Most founders get #MVP development completely backwards.
They spend months building features nobody asked for.
Then wonder why customers aren't lining up.
Here's what I learned after mentoring 50+ startups:
Stop building. Start talking.
Before you write a single line of code, have 5-10 real conversations with potential #customers.
Not your mom. Not your friends.
Real people who face the problem you think you're solving.
The #MomTest isn't optional.
Ask about their current workflow. What breaks down? How much time does it waste? What would make their day easier?
Don't pitch. Just listen.
Validate the problem before anything else.
Not the solution. Not the pricing. Not the features.
The problem.
If 8 out of 10 people don't immediately nod when you describe their pain point, you're solving the wrong problem.
Start with your network.
That startup I mentored this Sunday? I told them to pilot with family connections first.
(Sunday is a workday in Saudi Arabia, so mentoring sessions happen when founders are free and I am as well, on weekends.)
Your uncle's construction company. Your neighbor's maintenance business. Anyone who'll give you honest feedback.
Manual onboarding is fine if it gets you real users.
Focus on one niche.
Not "small businesses." Not "everyone who needs X."
Pick construction companies with 10-50 employees. Or restaurant chains with 3-5 locations. Or medical practices with specific compliance needs.

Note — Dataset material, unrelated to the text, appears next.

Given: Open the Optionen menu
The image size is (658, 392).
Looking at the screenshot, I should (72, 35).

Get really good at solving one group's problems before expanding.
Track what matters.
Forget vanity metrics. Signups mean nothing. Downloads don't pay bills.

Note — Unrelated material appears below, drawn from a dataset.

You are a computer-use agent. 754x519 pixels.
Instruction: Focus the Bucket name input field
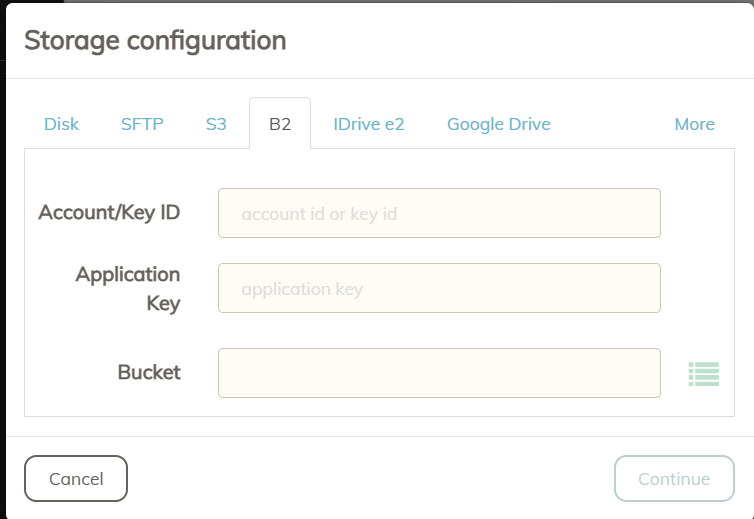click(x=440, y=373)
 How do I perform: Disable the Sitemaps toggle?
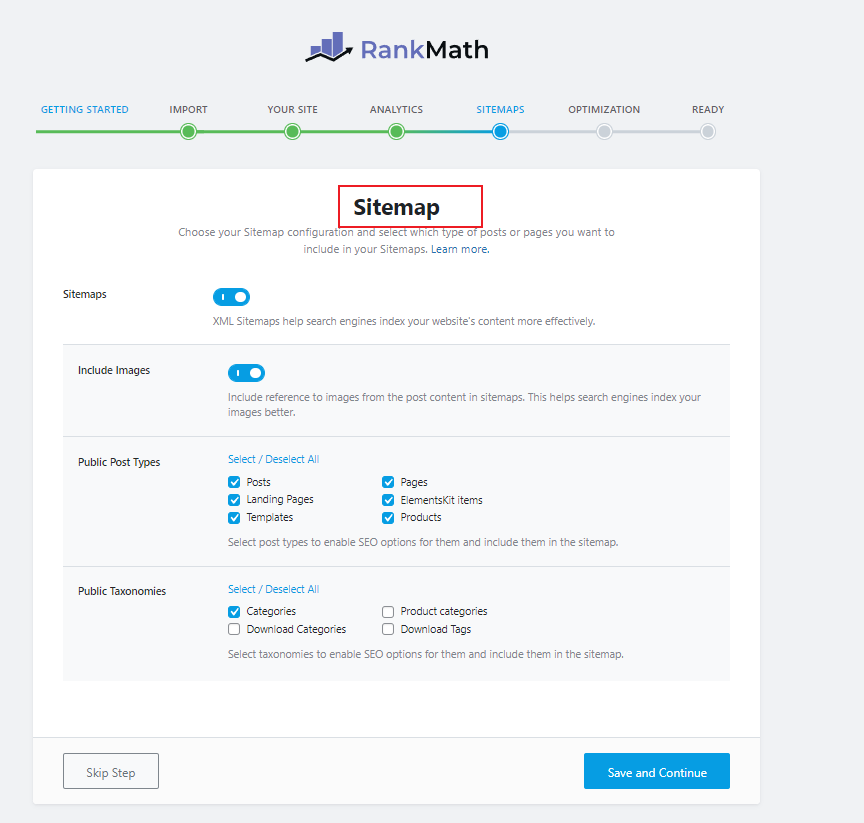click(x=231, y=296)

Watch repeat usage. Measure time saved. Count problems actually solved.
Things that don't scale are your friend.
Manual customer onboarding? Perfect.
Personal phone calls for support? Even better.
You learn more in one honest conversation than in 100 analytics reports.
Most startups fail because they fall in love with their solution.
The successful ones fall in love with their customers' problems.